Pressemitteilung der Liberalen Arbeitnehmer Sachsen e.V anlässlich der aktuellen Diskussion zum Konjunkturprogramm II

Deutschland 2009 – Kinderarmut und Milliarden für die Banken

Die Politik der Großen Koalition hat sich in den vergangenen Jahren ein besonderes Image erworben. Die Entscheidungen entsprechen stets dem kleinsten gemeinsamen Nenner der drei Regierungsparteien. „Jedem etwas – nur grundsätzlich bitte nichts ändern“, scheint die Devise zu sein. Während die Rettungspakete für die in Deutschland tätigen Banken im Eilverfahren beschlossen werden und die Sensibilität der Zahlen auf die mathematische Größe einer Milliarde begrenzt ist, scheinen andere Bereiche der Politik fern ab von dieser Großzügigkeit bedacht zu werden. Die frohe Botschaft für Eltern heißt, dass sie für ihre Kinder nun monatlich 10 beziehungsweise 14 € (ab dem 3. Kind) mehr an Kindergeld erhalten. Bezieher von Hartz IV-Leistungen werden hier allerdings langfristig leer ausgehen, wird ihnen die Kindergelderhöhung als Einkommen auf ihren Regelsatz angerechnet.
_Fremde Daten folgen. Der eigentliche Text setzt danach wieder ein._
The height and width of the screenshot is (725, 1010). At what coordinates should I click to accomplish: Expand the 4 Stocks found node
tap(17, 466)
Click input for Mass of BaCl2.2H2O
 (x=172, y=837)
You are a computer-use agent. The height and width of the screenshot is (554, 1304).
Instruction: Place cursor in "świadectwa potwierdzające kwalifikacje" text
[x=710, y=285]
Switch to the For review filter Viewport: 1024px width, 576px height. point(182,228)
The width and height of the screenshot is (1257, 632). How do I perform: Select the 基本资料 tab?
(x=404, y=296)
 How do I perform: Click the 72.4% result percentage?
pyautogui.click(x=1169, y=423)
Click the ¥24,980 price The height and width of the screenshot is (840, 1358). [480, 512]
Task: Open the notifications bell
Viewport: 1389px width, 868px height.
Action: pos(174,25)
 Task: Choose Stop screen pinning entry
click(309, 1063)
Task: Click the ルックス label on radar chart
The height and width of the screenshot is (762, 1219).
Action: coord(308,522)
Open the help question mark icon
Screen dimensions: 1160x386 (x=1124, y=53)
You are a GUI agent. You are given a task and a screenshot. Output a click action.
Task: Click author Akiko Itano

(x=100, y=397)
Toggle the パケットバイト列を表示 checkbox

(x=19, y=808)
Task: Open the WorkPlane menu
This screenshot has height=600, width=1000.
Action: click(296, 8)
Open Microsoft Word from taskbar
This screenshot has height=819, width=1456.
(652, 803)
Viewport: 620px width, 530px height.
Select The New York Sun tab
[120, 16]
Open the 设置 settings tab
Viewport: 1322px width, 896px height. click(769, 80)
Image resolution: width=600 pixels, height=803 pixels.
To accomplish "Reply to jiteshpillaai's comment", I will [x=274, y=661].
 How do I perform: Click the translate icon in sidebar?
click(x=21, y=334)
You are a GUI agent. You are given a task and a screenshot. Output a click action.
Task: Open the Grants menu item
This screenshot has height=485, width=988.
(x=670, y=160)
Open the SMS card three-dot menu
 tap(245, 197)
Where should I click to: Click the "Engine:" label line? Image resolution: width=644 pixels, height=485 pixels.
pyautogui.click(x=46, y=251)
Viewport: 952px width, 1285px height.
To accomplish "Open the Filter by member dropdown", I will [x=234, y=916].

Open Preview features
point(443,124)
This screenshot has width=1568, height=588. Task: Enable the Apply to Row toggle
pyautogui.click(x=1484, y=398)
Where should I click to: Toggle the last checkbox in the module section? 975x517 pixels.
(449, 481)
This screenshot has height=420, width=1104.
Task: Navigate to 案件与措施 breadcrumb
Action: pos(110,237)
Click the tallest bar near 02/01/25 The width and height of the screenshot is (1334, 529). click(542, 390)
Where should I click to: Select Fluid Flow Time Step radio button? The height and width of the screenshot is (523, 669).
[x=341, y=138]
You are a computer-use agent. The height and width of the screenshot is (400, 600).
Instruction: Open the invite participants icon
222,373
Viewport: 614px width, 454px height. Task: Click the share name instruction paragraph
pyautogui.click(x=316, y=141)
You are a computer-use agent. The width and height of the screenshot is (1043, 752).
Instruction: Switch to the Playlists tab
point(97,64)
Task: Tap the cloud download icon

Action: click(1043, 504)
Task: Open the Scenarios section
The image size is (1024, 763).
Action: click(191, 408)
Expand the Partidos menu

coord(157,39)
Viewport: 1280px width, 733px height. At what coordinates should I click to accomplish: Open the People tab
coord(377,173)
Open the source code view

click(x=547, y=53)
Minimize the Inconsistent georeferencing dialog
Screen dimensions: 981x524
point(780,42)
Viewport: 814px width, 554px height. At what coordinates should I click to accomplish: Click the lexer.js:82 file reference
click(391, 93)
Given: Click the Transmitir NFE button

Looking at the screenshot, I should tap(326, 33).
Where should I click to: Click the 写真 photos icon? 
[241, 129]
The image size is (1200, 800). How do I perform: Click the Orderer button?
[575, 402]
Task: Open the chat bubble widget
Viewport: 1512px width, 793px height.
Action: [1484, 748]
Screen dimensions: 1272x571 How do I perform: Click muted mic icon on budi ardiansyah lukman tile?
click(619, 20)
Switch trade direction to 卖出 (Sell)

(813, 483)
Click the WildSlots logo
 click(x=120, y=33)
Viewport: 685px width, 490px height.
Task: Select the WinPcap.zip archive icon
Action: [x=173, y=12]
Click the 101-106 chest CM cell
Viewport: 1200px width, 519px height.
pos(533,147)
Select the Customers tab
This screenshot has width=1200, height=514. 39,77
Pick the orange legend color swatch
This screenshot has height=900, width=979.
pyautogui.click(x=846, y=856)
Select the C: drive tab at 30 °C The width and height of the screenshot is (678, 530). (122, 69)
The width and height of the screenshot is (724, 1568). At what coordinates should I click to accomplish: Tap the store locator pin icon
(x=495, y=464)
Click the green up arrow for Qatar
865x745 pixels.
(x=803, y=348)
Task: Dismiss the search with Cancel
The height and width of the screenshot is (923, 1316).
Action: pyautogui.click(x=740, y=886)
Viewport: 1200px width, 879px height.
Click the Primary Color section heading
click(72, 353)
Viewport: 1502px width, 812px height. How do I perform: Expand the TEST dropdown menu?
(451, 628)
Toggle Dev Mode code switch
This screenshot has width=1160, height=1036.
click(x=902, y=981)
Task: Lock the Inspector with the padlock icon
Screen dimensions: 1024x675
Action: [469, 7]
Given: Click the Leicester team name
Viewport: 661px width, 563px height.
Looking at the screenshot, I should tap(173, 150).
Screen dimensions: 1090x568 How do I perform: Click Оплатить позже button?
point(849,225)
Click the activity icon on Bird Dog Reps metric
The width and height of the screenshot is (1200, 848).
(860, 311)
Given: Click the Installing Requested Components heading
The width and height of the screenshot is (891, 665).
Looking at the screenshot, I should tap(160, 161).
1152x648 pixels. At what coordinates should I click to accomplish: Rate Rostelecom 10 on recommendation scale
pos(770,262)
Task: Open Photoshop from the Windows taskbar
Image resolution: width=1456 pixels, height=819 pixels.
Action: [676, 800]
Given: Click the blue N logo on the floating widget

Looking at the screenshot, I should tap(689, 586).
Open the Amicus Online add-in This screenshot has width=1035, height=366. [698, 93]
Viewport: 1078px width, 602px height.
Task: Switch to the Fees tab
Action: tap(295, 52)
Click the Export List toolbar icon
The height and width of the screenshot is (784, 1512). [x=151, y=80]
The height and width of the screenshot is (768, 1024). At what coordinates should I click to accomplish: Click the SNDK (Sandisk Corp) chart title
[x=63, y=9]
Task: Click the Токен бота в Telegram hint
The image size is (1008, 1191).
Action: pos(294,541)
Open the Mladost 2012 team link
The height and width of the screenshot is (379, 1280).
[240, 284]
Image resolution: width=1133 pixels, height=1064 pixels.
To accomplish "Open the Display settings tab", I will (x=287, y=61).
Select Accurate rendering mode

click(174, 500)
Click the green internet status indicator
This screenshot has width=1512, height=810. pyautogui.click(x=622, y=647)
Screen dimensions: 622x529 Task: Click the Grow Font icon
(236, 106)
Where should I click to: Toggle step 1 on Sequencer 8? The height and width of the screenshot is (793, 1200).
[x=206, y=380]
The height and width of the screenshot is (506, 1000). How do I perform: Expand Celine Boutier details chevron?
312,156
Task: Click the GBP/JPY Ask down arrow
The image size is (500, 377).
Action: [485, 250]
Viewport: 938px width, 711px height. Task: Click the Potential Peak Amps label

Ein Stück weit schlechtes Gewissen muss die Sozialpolitiker der großen Koalition schon getrieben haben, so ist der Bezug dieser Kindergelderhöhung in der Zeit von Januar 2009 bis längstens Mai 2009 anrechnungsfrei. Diese zeitliche Begrenzung ist willkürlich und ist in keiner Weise nachvollziehbar. Offensichtlich hat die Politik aus willkürlichen Festlegungen, es sei an dieser Stelle an das Urteil des Bundesverfassungsgerichtes zur Pendlerpauschale erinnert, nichts gelernt. Offensichtlich beschleicht die Regierung ein laues Gefühl im Magen in Bezug auf die Verfassungskonformität ihrer Hartz IV-Regelsätze für Kinder. Ein abermals negatives Gerichtsurteil einkalkulierend, zeigt man den Kindern von Hartz IV-Empfängern nur ein kurzes Augenzwinkern. Erst die Gerichtsentscheidung abwarten scheint die Devise zu sein – mehr zahlen können wir dann wir immer noch.